Yeah. But I I do expect that, like, at some point very soon, probably around January, the the main rate is gonna increase, but I'm also gonna introduce the the option for, like, just hire hire me for 1 week.

Ryan:

And Yeah. Like the discovery one.

Brian:

Yeah. And, like, the discovery can be valuable in itself just to just to nail down the road map and some user flows for your idea and, like, get an actual look at, like, what can we ship in a month or 2 months? And whether you work with me or someone else, it's still valuable.

Ryan:

Yeah. Because actually, some of the

Brian:

also oh, like or or you could, like, take my road map and use our component. Build it yourself.

Ryan:

Yeah. Yeah. Exactly. Yeah.

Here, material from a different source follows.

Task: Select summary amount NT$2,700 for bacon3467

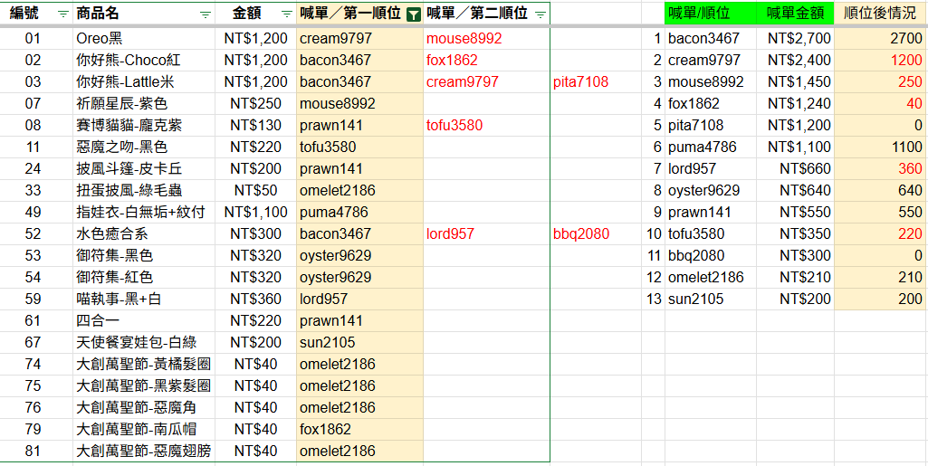Action: pyautogui.click(x=799, y=39)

I feel like some of the most valuable stuff that comes out of that is really almost like getting the the roles reversed and having the questions pushed back on them to then have them kind of answer someone like, well, yeah.

Ryan:

What do I want? What am I really trying to achieve with this, you know, in that great place?

Brian:

I I keep turning on this. I'm like, you know, I'm like, maybe there's, like, an AI product that helps them refine their MVP idea and asks all the right questions and then spits back a nicely formatted, like, overview for me to hop into a proposal. Like

Ryan:

Oh, totally. I mean, I think there definitely is that choose your own adventure AI, ask all the right questions. I mean, maybe maybe you run this through Jordan's Rosie, and you do it through

Brian:

That's right.

Ryan:

Through a phone call, and then get the output and and plug that into your Figma and Notion and then autogenerate the proposal, and and you'll be good to go. Yeah. I mean,

Brian:

we we don't need these damn humans anymore. Just automate it.

Ryan:

I mean, I'm all for AI. I but at the same time, I feel like I'm almost leaning more into the human analog. And then I'm just hopefully be leaning on these systems to automate more of the the burdening tasks that come out of it. So that way we keep connections high, but don't get bogged down with all the the rigmarole.

Brian:

That's right, man.

Ryan:

Well, I gotta I gotta get back to that line. I actually tried to ship some of the some of the stuff today. Awesome. Well, it's been great talking with you, Brian. You can find Brian, I guess, where where should people find you online?

Brian:

Blue Sky and x. I'm still on both.

Ryan:

And you're you're, @briancasel.com on blue sky?

Brian:

briancasel.com. Yeah. You search for that. It's it's all all my stuff is, like, linked up on and I and I cohost, Bootstrap web.

Ryan:

Yeah.

Brian:

The other podcast.

Ryan:

Alright. It's been awesome to have you, Brian. Hopefully, this is good. We'll maybe we can do another one in the future and

Brian:

Yeah. I would love to. Gotcha. Yeah. Ryan, thanks for having me on.

Brian:

This is this is super fun.

Ryan:

Awesome, man. Well, you have a great one. Right. Later.